Chris Anderson's long tail theory posits that technology has enabled companies to earn significant revenue by selling seemingly insignificant amounts of lots of lesser-known media, in addition to the tried and true method of selling millions of copies of a few hits. While there's plenty of evidence to support his theory in the music world, attendees of the conference heard one executive claim that the long tail is dead, insofar as mobile music goes.
Frank Taubert, CEO of 24/7 Entertainment, which provides 4.5 million songs to a wide variety of digital music services including the unlimited mobile music services Omnifone we liked so much, toldPopkomm attendees on Monday that a full 66 percent of those songs had never been purchased or downloaded -- not even once.
However, Taubert's assertion that the long tail does not apply to mobile music was challenged on Friday by Madeleine Milne, managing director of eMusic Europe. "Three quarters of eMusic's entire four million track catalog sells at least once every year -- or, to put it another way, we sell more than 50 percent of our catalog at least once every quarter," she said.
Why would the long tail theory apply to eMusic's website but not 24/7 Entertainment's mobile-oriented business?
The real reason the long tail doesn't apply to 24/7's clients, according to eMusic, is that mobile music has failed to offer music fans the social, encyclopedic, grassroots-oriented services that encourage the discovery of new music.
Meanwhile, Milne said, sites like eMusic have had great success selling long tail content because web users -- unlike their mobile counterparts -- have a wealth of resources at their fingertips for finding new music.

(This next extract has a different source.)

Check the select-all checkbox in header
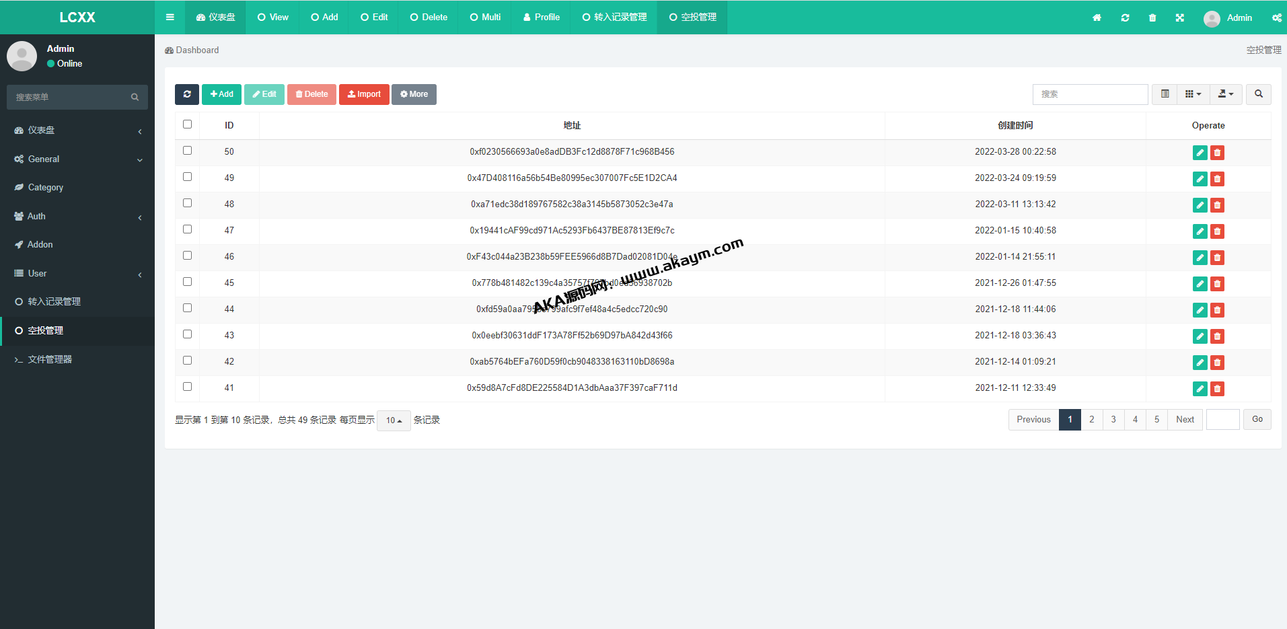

The site's web 2.0 features, which she said will soon be expanded, let the site's users access "relevant content from around the web and allowing music fans to share their finds with friends on major social networks, bookmarking sites and blogs."
Omnifone MusicStation Max, which uses 24/7's catalog, actually does offer some fledgling social/web 2.0 features, like the ability to recommend tracks to other users and to have news feeds tailored automatically to the artists in your collection. Yet these recommendations have apparently not had the same long tail-enabling effect that their online counterparts have had -- and there's a good reason for that.
If cellphone networks want people to delve into their entire music catalogs and make the long tail theory work for them, they need to make cellphones more like computers. Maybe Omnifone's recommendations shouldn't only come from friends within the network, but also from friends on Facebook, imeem, MySpace and so on. The walled-garden approach taken by most cellphone providers is making the mobile music world resemble the pre-web music world, before people had so many music recommendations at their fingertips.
As computer-like cellphones like the Apple iPhone and the Google Android-based devices that allow the installation of music discovery applications become more prevalent -- especially if those can be linked to the device's music store features -- music fans' mobile music behavior will start resembling their behavior online. Until then, mobile music will likely continue to be dominated by artists at the top of the charts, causing mobile music providers to leave long tail money on the table.